## Material for the task
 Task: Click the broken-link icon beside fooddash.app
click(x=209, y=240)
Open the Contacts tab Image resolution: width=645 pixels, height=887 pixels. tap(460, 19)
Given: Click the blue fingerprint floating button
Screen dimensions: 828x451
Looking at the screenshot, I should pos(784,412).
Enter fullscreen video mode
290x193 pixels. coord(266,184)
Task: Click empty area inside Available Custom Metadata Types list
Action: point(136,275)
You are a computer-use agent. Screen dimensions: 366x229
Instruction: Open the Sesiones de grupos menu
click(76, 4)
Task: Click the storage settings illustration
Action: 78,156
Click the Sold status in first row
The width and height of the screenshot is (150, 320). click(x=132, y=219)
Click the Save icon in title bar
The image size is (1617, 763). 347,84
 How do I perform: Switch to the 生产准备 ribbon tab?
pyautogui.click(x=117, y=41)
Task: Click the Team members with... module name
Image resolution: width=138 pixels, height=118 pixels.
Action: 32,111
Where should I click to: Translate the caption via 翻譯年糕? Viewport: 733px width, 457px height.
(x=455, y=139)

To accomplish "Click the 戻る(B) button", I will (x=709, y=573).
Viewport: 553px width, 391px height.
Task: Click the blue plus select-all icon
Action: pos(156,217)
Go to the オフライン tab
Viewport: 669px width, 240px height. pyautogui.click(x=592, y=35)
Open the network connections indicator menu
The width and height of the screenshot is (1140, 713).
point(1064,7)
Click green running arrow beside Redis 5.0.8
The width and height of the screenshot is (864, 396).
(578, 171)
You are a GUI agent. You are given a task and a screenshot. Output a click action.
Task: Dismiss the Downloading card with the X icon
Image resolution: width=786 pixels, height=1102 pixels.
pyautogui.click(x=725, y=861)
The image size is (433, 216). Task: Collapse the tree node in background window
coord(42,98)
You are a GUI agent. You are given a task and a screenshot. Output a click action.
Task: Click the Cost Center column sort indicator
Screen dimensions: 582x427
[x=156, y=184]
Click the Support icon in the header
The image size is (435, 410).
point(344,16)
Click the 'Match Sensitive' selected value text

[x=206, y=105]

## Task objective
Copy every row above, switching each "Screen dimensions" to "Display size" and leaving everything else unchanged.

## Result of the exercise
 Task: Click the broken-link icon beside fooddash.app
click(x=209, y=240)
Open the Contacts tab Image resolution: width=645 pixels, height=887 pixels. tap(460, 19)
Given: Click the blue fingerprint floating button
Display size: 828x451
Looking at the screenshot, I should pos(784,412).
Enter fullscreen video mode
290x193 pixels. coord(266,184)
Task: Click empty area inside Available Custom Metadata Types list
Action: point(136,275)
You are a computer-use agent. Display size: 366x229
Instruction: Open the Sesiones de grupos menu
click(76, 4)
Task: Click the storage settings illustration
Action: 78,156
Click the Sold status in first row
The width and height of the screenshot is (150, 320). click(x=132, y=219)
Click the Save icon in title bar
The image size is (1617, 763). 347,84
 How do I perform: Switch to the 生产准备 ribbon tab?
pyautogui.click(x=117, y=41)
Task: Click the Team members with... module name
Image resolution: width=138 pixels, height=118 pixels.
Action: 32,111
Where should I click to: Translate the caption via 翻譯年糕? Viewport: 733px width, 457px height.
(x=455, y=139)

To accomplish "Click the 戻る(B) button", I will (x=709, y=573).
Viewport: 553px width, 391px height.
Task: Click the blue plus select-all icon
Action: pos(156,217)
Go to the オフライン tab
Viewport: 669px width, 240px height. pyautogui.click(x=592, y=35)
Open the network connections indicator menu
The width and height of the screenshot is (1140, 713).
point(1064,7)
Click green running arrow beside Redis 5.0.8
The width and height of the screenshot is (864, 396).
(578, 171)
You are a GUI agent. You are given a task and a screenshot. Output a click action.
Task: Dismiss the Downloading card with the X icon
Image resolution: width=786 pixels, height=1102 pixels.
pyautogui.click(x=725, y=861)
The image size is (433, 216). Task: Collapse the tree node in background window
coord(42,98)
You are a GUI agent. You are given a task and a screenshot. Output a click action.
Task: Click the Cost Center column sort indicator
Display size: 582x427
[x=156, y=184]
Click the Support icon in the header
The image size is (435, 410).
point(344,16)
Click the 'Match Sensitive' selected value text

[x=206, y=105]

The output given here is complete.